Questionada, a assessoria da PF ainda não confirmou que Rodrigues já retomou o cargo e se já estaria despachando da direção-geral da corporação. Com seu afastamento ontem, o posto ficou ocupado pelo diretor-executivo William Murad, o número dois na hierarquia da PF até a decisão de Mendonça. O afastamento causou revolta e indignação na chefia da corporação, que viu atuação política de Mendonça. Murad também voltou ao posto de diretor-executivo nesta manhã após a volta de Andrei e segue trabalhando normalmente.
O órgão vive um clima de tensão e racha inédito em meio aos embates no Supremo Tribunal Federal desde que veio à público o relatório da PF que expôs a relação do ex-banqueiro Daniel Vorcaro e o ministro Alexandre de Moraes, do STF. Internamente na corporação, a avaliação é de que o racha vivido no STF acaba se refletindo dentro da PF, com os ânimos se acirrando nos últimos dias em meio a escalada de tensão no Supremo e o afastamento sem precedentes de um diretor-geral que estava no cargo a partir do pedido de um partido político.

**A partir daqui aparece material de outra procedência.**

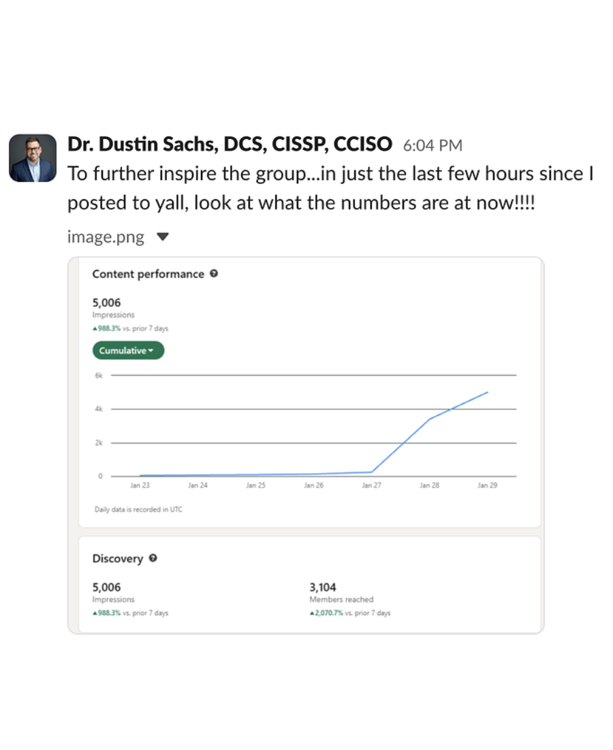Open the sender name Dr. Dustin Sachs
This screenshot has height=750, width=613.
[x=230, y=145]
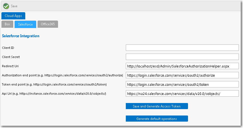The width and height of the screenshot is (243, 128).
Task: Click the green checkmark Save icon
Action: coord(6,6)
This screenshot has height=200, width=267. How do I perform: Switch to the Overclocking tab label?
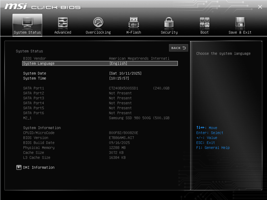click(x=98, y=32)
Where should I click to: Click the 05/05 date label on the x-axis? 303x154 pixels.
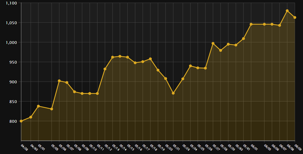[x=55, y=148]
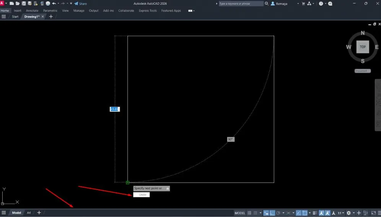Click the Save icon in quick access toolbar

pos(24,3)
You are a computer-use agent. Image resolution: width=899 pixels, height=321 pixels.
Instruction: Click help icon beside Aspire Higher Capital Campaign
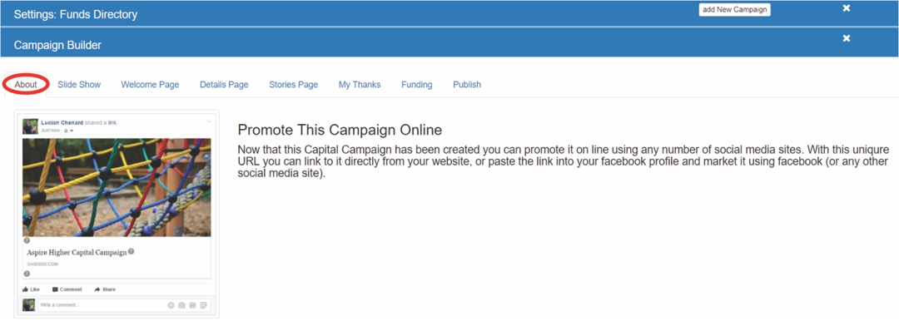pyautogui.click(x=132, y=251)
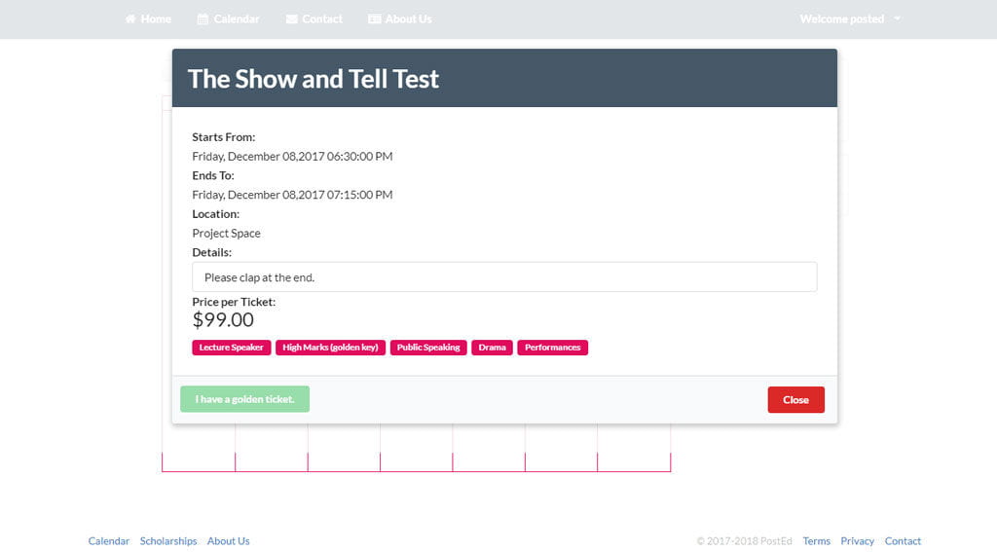The height and width of the screenshot is (552, 997).
Task: Select the Lecture Speaker tag
Action: click(x=231, y=348)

O documento que expôs Moraes foi produzido por ordem de Mendonça, sem um pedido expresso da Polícia Federal ou da Procuradoria-Geral da República (PGR), e encaminhado à Presidência do STF para avaliar quais providências adotar em relação a Moraes.
Em resposta, Moraes solicitou da PF relatórios sigilosos de inteligência que levantam questionamentos sobre a atuação de Mendonça nas investigações envolvendo o esquema de fraudes no INSS e o extinto Banco Master. O documento foi tornado público por Moraes e encaminhado também à Presidência do STF para avaliar as medidas a serem adotadas em relação a Mendonça.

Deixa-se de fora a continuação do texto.